What is being asked: Reproduce the section of the listing that begins at the line containing "Viewport: 765px width, 465px height." and finishes at the line containing "Task: Click the Collapse". Include both end lines and nothing beyond them.
——
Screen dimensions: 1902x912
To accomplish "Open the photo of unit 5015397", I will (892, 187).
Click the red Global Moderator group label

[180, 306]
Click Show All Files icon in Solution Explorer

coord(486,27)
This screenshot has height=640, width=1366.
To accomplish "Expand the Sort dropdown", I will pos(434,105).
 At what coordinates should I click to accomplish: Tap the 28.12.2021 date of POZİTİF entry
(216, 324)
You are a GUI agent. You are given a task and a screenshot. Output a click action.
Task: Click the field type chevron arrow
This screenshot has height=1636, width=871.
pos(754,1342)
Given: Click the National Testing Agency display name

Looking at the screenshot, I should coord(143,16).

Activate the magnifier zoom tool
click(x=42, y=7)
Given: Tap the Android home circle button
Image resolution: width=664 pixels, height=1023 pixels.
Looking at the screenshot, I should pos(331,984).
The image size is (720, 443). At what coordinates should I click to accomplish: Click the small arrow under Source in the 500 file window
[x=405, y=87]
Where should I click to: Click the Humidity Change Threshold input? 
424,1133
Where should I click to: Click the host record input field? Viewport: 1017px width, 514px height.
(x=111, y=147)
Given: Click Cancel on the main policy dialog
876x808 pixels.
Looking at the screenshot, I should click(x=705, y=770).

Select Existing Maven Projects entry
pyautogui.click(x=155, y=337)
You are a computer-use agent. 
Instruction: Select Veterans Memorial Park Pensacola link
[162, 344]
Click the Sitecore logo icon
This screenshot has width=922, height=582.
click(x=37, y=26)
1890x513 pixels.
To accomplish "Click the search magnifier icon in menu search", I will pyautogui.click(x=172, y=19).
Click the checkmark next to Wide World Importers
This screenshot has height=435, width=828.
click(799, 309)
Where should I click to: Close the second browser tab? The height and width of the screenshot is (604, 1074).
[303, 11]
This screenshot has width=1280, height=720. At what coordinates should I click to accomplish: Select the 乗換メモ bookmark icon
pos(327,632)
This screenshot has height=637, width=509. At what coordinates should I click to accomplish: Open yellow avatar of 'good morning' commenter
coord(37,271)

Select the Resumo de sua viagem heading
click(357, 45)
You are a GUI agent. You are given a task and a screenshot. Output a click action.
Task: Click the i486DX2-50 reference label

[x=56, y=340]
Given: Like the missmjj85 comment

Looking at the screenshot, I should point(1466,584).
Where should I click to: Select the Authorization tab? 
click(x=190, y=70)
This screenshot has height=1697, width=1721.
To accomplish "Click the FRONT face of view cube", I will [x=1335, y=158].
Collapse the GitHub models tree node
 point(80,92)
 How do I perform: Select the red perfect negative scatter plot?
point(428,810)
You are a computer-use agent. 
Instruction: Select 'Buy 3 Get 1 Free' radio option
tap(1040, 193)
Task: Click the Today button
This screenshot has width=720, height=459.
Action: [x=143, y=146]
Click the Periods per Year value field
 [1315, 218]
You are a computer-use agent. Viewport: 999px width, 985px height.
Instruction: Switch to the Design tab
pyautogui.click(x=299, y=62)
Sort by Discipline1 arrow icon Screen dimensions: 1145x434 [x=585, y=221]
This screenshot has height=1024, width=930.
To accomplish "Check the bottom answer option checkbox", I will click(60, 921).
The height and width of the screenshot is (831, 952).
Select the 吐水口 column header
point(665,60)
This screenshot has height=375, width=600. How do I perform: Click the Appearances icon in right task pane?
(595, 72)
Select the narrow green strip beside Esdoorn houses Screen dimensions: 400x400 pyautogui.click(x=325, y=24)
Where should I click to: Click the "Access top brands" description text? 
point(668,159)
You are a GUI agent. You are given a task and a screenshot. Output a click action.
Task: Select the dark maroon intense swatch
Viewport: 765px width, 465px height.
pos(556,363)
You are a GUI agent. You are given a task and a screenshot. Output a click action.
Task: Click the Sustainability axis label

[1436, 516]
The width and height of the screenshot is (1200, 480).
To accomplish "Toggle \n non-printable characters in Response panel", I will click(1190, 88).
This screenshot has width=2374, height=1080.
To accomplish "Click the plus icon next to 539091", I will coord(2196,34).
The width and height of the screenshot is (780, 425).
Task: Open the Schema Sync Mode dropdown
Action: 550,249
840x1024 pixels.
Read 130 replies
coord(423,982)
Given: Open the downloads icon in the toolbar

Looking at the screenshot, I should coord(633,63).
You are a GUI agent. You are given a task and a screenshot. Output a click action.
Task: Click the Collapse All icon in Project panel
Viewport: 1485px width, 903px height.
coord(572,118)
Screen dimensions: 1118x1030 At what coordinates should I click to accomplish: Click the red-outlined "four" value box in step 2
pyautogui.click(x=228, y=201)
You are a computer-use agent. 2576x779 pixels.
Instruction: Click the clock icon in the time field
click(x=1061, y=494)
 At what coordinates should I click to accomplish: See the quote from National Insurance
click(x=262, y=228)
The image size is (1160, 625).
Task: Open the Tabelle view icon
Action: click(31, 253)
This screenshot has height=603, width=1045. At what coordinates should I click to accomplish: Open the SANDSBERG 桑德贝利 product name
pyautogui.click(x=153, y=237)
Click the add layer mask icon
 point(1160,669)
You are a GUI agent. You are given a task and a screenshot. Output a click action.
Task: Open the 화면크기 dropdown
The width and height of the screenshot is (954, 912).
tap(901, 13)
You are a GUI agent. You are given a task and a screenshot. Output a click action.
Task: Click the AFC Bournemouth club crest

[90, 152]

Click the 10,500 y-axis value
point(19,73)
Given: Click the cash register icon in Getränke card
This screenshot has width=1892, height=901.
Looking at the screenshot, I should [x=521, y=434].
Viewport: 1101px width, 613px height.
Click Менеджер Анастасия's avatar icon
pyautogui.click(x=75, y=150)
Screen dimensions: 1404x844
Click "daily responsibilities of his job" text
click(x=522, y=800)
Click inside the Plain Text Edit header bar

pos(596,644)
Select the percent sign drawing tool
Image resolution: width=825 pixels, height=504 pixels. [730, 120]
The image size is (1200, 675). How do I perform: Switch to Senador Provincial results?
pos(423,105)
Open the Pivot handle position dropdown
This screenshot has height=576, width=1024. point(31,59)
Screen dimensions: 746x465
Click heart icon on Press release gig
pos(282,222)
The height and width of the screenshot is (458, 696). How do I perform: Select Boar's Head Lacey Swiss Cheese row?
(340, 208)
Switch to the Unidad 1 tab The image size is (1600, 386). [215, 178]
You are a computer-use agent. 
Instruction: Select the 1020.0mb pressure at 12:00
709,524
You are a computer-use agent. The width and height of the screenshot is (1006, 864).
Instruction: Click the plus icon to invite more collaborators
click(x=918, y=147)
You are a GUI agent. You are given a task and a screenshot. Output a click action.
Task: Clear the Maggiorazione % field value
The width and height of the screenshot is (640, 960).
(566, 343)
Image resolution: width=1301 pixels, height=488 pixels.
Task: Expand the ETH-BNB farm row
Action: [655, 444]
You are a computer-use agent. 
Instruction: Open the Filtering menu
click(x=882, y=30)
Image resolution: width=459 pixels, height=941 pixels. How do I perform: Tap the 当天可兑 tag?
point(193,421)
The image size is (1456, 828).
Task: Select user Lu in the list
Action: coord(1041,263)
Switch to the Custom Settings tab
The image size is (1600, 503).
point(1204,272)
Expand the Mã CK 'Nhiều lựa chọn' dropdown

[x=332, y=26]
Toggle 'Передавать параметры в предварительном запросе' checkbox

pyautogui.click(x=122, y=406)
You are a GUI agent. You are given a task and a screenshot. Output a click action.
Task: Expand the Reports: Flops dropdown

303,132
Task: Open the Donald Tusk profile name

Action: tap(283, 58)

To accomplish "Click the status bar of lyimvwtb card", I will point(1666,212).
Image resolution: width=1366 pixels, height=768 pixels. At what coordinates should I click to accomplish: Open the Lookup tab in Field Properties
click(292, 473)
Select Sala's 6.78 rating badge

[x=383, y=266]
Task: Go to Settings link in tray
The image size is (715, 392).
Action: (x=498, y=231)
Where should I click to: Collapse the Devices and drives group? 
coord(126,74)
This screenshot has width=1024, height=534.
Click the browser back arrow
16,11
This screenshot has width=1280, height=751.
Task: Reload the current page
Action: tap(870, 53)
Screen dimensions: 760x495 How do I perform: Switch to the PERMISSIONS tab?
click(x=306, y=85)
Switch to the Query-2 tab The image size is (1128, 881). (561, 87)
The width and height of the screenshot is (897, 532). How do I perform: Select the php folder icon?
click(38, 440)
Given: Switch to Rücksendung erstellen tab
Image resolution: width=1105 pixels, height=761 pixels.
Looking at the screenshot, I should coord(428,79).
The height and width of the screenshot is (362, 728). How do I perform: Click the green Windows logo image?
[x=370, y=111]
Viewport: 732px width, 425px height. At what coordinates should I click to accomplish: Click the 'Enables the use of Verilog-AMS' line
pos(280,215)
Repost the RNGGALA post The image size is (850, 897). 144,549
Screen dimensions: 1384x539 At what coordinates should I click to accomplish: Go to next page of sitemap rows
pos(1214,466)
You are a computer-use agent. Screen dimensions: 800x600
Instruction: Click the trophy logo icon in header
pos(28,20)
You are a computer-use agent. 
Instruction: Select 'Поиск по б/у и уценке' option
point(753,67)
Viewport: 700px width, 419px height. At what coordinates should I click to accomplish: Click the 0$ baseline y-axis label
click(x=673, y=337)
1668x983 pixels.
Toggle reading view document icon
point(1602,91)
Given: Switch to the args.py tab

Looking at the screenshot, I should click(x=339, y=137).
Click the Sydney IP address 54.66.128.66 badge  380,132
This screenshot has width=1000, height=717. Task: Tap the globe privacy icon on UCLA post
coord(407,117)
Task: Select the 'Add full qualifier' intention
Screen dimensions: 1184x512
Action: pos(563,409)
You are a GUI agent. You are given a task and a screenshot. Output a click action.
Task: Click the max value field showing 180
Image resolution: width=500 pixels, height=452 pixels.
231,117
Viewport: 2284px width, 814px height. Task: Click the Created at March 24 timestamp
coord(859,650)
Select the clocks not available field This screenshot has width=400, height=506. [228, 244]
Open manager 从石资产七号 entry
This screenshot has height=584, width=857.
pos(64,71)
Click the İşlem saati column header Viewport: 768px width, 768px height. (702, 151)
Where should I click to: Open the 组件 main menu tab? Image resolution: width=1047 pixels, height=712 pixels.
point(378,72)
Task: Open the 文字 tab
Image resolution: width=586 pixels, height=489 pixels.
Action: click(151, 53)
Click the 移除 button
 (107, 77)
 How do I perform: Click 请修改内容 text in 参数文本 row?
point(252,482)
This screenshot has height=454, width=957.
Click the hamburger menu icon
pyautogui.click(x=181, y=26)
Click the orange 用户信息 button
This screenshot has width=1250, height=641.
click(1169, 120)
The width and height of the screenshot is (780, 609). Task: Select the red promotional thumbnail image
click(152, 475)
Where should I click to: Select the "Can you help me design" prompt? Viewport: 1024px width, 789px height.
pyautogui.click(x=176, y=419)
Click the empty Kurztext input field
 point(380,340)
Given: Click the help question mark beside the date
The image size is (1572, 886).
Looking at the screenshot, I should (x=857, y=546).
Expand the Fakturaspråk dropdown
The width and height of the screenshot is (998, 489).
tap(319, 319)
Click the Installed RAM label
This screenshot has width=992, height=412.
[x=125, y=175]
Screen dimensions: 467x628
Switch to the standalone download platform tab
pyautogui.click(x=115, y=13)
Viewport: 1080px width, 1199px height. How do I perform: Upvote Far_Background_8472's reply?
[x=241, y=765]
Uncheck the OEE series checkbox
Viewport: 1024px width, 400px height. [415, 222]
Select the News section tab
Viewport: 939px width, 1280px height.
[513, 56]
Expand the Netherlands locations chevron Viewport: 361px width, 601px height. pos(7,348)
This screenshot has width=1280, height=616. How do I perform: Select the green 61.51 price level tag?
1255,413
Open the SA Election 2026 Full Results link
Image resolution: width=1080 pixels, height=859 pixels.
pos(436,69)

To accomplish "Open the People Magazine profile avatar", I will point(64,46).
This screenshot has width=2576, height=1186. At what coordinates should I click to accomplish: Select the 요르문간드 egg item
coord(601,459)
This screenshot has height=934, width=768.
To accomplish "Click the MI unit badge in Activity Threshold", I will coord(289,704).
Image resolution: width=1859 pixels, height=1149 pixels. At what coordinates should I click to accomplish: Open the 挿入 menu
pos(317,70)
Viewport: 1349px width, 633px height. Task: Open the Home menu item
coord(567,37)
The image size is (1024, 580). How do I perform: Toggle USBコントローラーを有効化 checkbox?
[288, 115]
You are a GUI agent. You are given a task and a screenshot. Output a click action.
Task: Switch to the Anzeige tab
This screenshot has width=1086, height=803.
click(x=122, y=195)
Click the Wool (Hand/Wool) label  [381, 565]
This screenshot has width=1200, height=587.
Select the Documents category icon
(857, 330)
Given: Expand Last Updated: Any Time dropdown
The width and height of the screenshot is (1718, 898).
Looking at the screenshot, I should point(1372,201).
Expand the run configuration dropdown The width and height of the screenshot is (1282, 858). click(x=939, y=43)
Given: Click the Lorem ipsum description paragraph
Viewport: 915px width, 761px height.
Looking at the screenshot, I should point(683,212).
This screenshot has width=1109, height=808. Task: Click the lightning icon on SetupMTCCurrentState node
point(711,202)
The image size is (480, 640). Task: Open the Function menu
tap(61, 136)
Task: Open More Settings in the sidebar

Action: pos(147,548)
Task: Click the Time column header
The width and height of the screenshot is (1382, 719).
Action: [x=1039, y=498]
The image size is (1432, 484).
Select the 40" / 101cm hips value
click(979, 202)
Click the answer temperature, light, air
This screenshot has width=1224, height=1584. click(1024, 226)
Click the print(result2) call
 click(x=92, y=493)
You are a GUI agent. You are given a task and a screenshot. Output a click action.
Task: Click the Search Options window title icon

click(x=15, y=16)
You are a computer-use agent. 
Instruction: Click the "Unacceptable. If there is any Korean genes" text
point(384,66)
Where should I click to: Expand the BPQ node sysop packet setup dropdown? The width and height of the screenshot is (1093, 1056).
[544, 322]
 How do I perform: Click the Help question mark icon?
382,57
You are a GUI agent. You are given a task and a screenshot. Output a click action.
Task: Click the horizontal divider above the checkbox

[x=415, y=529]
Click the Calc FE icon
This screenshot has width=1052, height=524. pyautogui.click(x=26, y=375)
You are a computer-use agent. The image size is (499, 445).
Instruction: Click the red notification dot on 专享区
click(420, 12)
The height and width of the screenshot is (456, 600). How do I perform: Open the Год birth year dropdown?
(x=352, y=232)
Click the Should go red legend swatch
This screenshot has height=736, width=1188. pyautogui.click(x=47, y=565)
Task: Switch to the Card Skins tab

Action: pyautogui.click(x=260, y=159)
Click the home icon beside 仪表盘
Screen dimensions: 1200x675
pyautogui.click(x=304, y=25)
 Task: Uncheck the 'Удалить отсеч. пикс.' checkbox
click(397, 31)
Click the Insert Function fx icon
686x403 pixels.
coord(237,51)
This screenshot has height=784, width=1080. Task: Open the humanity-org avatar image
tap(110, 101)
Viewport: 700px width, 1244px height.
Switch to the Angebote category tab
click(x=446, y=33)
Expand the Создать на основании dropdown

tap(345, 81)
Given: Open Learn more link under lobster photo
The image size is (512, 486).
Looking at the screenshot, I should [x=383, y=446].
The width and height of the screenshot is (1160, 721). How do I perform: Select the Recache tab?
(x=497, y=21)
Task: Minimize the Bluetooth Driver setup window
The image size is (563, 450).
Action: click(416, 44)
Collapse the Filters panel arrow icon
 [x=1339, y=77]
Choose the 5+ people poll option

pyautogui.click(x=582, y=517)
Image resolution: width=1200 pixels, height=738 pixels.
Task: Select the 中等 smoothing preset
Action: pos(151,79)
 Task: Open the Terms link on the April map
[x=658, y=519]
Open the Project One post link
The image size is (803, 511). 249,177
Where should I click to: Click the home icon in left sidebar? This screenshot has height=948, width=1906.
——
Finished exercise:
Viewport: 765px width, 465px height.
pos(556,363)
You are a GUI agent. You are given a task and a screenshot. Output a click action.
Task: Click the Sustainability axis label

[1436, 516]
The width and height of the screenshot is (1200, 480).
To accomplish "Toggle \n non-printable characters in Response panel", I will click(1190, 88).
This screenshot has width=2374, height=1080.
To accomplish "Click the plus icon next to 539091", I will coord(2196,34).
The width and height of the screenshot is (780, 425).
Task: Open the Schema Sync Mode dropdown
Action: 550,249
840x1024 pixels.
Read 130 replies
coord(423,982)
Given: Open the downloads icon in the toolbar

Looking at the screenshot, I should coord(633,63).
You are a GUI agent. You are given a task and a screenshot. Output a click action.
Task: Click the Collapse All icon in Project panel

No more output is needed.